The Congress de Ari Folman (O Congresso)

Falar d’O Congresso, o último filme do israelita Ari Folman, não é fácil. Primeiro, porque se trata de uma obra fora do vulgar, não tanto pela forma, mas seguramente pelo conteúdo. A história anda à volta de Robin Wright interpretando-se a si mesma - ela é a fantástica parte feminina da dupla protagonista de House of Cards. Uma atriz em fim de carreira e a viver da pouca moeda de troca que sucessos passados lhe trouxeram (Forrest Gump; The Princess Bride). Um estúdio estado-unidense de cinema propõe-lhe algo inovador: digitalizar tudo o que lhe diz respeito, não só o físico mas também a mente, as lágrimas, os sentimentos, para explorar sem estar dependente da arbitrariedade da escolha e feitio do ator. Vinte anos após esta digitalização, portanto num futuro não muito longínquo, a personalidade cinematográfica Robin Wright é um sucesso e a real é convidada para o titular congresso. Neste é revelado um produto ainda mais inovador. O cinema irá morrer e dar lugar a uma fragrância que, quando inalada, permite que o recetor seja, por breves instantes, o seu ator ou personagem favorito.
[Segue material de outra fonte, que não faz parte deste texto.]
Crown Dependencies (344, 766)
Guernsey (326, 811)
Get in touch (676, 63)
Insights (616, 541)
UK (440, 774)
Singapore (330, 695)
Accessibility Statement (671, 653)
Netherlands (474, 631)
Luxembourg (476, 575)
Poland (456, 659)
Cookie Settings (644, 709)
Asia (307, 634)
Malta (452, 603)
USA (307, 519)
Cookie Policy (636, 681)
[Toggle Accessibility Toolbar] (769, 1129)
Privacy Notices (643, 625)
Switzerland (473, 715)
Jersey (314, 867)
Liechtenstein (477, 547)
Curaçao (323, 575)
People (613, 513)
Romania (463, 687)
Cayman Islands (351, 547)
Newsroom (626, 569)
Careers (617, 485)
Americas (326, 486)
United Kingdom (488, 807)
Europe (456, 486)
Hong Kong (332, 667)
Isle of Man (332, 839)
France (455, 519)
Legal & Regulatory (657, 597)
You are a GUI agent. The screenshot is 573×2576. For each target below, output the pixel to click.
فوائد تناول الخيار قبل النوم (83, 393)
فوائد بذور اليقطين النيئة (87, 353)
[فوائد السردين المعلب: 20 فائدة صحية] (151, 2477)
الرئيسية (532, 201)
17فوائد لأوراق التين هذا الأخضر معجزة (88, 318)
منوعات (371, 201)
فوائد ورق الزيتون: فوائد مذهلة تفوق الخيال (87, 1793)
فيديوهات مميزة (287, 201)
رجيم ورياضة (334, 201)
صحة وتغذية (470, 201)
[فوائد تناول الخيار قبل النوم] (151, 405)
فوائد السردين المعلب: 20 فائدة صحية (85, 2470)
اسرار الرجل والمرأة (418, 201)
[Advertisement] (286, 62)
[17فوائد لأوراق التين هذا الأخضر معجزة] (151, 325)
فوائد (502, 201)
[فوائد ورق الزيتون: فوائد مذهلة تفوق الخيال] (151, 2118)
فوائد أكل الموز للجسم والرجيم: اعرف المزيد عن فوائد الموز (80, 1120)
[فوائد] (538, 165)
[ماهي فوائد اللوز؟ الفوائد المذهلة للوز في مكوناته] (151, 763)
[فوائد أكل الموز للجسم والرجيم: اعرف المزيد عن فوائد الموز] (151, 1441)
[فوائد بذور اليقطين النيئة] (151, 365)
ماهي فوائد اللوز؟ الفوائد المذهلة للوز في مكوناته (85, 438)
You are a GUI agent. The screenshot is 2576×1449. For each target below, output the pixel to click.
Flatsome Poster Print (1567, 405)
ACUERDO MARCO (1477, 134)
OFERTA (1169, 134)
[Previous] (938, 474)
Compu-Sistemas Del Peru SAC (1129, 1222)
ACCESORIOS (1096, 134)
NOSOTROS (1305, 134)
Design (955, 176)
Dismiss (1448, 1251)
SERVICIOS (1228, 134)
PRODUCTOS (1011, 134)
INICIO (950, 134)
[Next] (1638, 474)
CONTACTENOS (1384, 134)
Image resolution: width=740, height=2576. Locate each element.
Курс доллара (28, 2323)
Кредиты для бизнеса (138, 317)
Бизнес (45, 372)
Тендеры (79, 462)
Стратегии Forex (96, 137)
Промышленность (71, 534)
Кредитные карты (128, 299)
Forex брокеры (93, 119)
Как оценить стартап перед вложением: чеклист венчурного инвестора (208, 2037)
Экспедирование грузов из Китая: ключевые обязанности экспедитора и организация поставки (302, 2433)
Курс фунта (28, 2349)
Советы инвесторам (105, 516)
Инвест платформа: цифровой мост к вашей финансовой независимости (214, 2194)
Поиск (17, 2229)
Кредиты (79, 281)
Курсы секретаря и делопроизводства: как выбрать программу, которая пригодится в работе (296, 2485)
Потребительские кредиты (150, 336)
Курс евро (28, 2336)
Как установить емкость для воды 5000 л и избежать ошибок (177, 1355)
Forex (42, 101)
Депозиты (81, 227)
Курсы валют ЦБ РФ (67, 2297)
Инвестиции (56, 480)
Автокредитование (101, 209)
E estas são as partes lineares do filme.

O argumento de ficção científica muito deve ao mesmo molde de onde foi concebido o Matrix, antevendo um futuro distópico com um pé firmemente baseado no presente. Não deixa de ser um acentuado comentário ao atual estado do microcosmo do estúdio e industria cinematográfica americana, com os seus franchises, onde os atores e realizadores são meros instrumentos para um fim pré-estabelecido numa folha Excel (e contra mim falo, já que os filmes de super-heróis caem exatamente neste paradigma). Por outro lado, e de forma mais lata, estica a sua análise para uma alucinação coletiva que, ao contrário do futuro do Matrix, é autoimposta – como se pode ver numa das codas deste Congresso, quando Wright regressa da dita reunião. O afastamento face à realidade e o refúgio na paralela e idealizada não deixa de tocar fundo no zeitgeist deste início de século, com as personalidades que criamos no Facebook, nos Blogs e no Instagram. Que não são mais que a exponenciação das personalidades que deles fazem uso - apresso-me a dizer antes que me chamem de velho do Restelo.


Formalmente, o realizador escolhe sequências de personagens de carne e osso com outras de animação, prosseguindo, nesta última opção, o trabalho que já o tinha dado a conhecer, Valsa de Bashir. Um filme estranhamente belo.